Any output showing these drift signs should be revised, parked, rejected, or escalated.


Architectural Intent

The architectural intent of the MWMS AI Output Validation Standard is to make MWMS trustworthy.

As MWMS grows, AI will produce more:

  • reports
  • decisions
  • drafts
  • tasks
  • dashboard items
  • recommendations
  • analyses
  • workflows
  • page outputs
  • client materials

The danger is not lack of output.

The danger is unvalidated output.

MWMS must be able to trust what enters its system, what gets routed, what gets displayed, what gets saved, and what gets acted upon.

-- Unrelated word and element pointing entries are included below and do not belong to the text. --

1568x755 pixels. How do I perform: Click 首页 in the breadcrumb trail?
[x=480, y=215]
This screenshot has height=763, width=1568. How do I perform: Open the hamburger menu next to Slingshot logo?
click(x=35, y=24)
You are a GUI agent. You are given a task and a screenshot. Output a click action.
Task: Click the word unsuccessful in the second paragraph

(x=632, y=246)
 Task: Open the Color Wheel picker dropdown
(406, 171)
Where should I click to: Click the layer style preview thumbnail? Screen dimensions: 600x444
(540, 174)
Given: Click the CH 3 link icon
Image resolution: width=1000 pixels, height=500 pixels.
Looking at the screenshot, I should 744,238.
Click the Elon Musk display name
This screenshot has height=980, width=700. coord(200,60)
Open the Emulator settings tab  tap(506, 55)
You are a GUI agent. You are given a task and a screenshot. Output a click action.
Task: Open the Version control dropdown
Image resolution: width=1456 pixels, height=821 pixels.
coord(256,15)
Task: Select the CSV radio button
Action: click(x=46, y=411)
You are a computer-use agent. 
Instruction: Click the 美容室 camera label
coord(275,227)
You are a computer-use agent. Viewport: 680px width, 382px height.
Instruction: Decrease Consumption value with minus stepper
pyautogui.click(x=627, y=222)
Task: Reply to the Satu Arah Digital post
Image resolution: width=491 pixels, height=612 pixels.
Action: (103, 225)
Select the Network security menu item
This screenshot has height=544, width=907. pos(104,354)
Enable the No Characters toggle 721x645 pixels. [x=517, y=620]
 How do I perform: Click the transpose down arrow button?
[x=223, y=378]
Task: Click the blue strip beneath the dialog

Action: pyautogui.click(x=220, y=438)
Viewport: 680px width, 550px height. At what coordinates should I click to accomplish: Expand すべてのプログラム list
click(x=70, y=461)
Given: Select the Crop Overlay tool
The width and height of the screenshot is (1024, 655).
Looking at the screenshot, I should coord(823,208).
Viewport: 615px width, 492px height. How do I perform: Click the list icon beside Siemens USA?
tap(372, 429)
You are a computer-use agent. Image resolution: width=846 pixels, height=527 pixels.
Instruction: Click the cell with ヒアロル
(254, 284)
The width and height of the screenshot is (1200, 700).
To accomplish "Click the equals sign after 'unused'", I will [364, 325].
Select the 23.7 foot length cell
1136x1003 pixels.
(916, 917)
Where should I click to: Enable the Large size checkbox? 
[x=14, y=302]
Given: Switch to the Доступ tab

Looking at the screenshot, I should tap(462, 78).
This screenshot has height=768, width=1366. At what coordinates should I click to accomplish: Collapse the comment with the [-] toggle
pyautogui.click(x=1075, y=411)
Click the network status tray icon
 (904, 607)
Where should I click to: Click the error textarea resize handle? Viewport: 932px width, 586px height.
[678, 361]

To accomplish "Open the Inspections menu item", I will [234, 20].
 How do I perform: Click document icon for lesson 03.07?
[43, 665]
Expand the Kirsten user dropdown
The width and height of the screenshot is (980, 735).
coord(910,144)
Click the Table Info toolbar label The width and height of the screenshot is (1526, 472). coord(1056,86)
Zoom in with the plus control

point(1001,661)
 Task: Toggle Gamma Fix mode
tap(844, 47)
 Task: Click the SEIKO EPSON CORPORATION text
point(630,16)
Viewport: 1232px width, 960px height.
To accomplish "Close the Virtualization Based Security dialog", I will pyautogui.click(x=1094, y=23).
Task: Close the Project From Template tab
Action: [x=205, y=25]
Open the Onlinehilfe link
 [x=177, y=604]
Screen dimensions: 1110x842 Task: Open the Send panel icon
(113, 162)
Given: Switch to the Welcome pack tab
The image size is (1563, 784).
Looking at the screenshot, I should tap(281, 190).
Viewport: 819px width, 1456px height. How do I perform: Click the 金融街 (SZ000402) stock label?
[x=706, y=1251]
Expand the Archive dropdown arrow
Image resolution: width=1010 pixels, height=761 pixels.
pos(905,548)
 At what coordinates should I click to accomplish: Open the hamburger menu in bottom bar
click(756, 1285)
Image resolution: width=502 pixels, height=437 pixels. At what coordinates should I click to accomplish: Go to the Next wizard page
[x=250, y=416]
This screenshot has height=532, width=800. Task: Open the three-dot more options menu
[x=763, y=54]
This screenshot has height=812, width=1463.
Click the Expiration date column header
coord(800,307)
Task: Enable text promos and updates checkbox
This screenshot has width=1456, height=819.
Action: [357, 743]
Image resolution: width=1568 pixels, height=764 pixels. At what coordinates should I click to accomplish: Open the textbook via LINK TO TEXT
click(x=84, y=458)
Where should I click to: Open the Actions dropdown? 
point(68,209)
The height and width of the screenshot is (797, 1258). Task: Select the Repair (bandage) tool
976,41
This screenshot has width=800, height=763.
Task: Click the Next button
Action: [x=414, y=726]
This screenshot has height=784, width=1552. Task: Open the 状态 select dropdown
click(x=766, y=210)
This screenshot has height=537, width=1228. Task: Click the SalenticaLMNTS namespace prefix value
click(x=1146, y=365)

Validation is the control layer that makes that trust possible.

A mature MWMS validation system should be able to answer:

  • What output was created?
  • Who or what created it?
  • What task did it answer?
  • What source was used?
  • What validation level applied?
  • Did it pass?
  • What failed?
  • Who reviewed it?
  • What decision was made?
  • Where did it go?
  • Was it logged?
  • What did MWMS learn?

When MWMS can answer those questions, it can scale AI work without losing quality, control, or trust.


Change Log

v1.0 — Initial Draft

Created the MWMS AI Output Validation Standard as the core quality control framework for checking AI-generated outputs before they are accepted, routed, saved, displayed, automated, or acted upon.

This standard supports the MWMS AI Agent Operations Core, MWMS Agentic Work Unit Standard, MWMS AI Employee Role Card Standard, MWMS AI Agent Orchestration Framework, and MWMS AI Workflow Pipeline Standard by defining validation levels, validation checks, decision states, failure handling, logging, dashboard protection, course absorption validation, developer output validation, and automation readiness rules.